Problem requirements: Write out the passage about Sabbath's last show word for word, from "Their last show" up to and including "really go away.".
───── Source passage
Their last show was far from a somber occasion: This was a celebration, not a funeral. Crowds at these shows tend to lean toward the older generation, and while that appeared to be true Saturday, Sabbath’s relevance helped pepper in some younger folks too, and the energy from the crowd surely felt more youthful. There was none of the pandering to “the kids” of Ozzy’s onetime popular touring festival Ozzfest; Sabbath’s cross-generational appeal made us all “the kids.” This might be the last “we love you all” from Ozzy we’ll hear for a while, but Sabbath lives on as an eternal influence in metal. They’ll never really go away.
──────────
───── Records provided
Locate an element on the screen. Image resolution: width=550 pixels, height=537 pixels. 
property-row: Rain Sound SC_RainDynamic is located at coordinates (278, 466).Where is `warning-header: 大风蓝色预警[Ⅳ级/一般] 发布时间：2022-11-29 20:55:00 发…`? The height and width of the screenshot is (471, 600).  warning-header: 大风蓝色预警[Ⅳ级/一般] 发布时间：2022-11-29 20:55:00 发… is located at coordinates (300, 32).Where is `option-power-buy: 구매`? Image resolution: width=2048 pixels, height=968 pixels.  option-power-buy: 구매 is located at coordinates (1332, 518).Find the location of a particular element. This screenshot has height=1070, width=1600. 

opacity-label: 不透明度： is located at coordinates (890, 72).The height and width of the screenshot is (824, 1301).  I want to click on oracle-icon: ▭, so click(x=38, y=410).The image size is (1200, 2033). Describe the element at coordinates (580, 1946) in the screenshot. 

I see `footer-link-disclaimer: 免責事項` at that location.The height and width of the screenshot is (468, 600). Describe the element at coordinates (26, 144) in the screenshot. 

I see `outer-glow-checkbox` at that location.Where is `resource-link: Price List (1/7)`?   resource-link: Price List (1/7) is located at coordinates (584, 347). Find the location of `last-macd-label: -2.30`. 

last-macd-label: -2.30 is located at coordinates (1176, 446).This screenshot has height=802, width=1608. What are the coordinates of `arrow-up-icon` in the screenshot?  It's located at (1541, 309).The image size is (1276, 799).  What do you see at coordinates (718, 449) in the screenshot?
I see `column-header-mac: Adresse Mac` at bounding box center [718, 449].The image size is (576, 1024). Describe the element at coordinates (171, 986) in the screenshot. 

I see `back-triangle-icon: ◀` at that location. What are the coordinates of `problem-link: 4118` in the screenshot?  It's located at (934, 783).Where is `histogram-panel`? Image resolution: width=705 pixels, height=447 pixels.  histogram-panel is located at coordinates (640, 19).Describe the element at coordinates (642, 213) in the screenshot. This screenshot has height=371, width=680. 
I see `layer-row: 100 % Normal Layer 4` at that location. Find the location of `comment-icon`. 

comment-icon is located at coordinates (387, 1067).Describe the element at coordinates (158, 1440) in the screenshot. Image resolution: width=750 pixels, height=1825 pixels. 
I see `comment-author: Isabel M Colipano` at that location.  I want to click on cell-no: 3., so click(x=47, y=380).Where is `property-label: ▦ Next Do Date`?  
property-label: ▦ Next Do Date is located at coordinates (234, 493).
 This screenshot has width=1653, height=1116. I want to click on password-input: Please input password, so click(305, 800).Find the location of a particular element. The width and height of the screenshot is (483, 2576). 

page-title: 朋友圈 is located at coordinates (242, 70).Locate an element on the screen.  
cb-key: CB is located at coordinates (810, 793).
──────────
Answer to this problem:
Their last show was far from a somber occasion: This was a celebration, not a funeral. Crowds at these shows tend to lean toward the older generation, and while that appeared to be true Saturday, Sabbath’s relevance helped pepper in some younger folks too, and the energy from the crowd surely felt more youthful. There was none of the pandering to “the kids” of Ozzy’s onetime popular touring festival Ozzfest; Sabbath’s cross-generational appeal made us all “the kids.” This might be the last “we love you all” from Ozzy we’ll hear for a while, but Sabbath lives on as an eternal influence in metal. They’ll never really go away.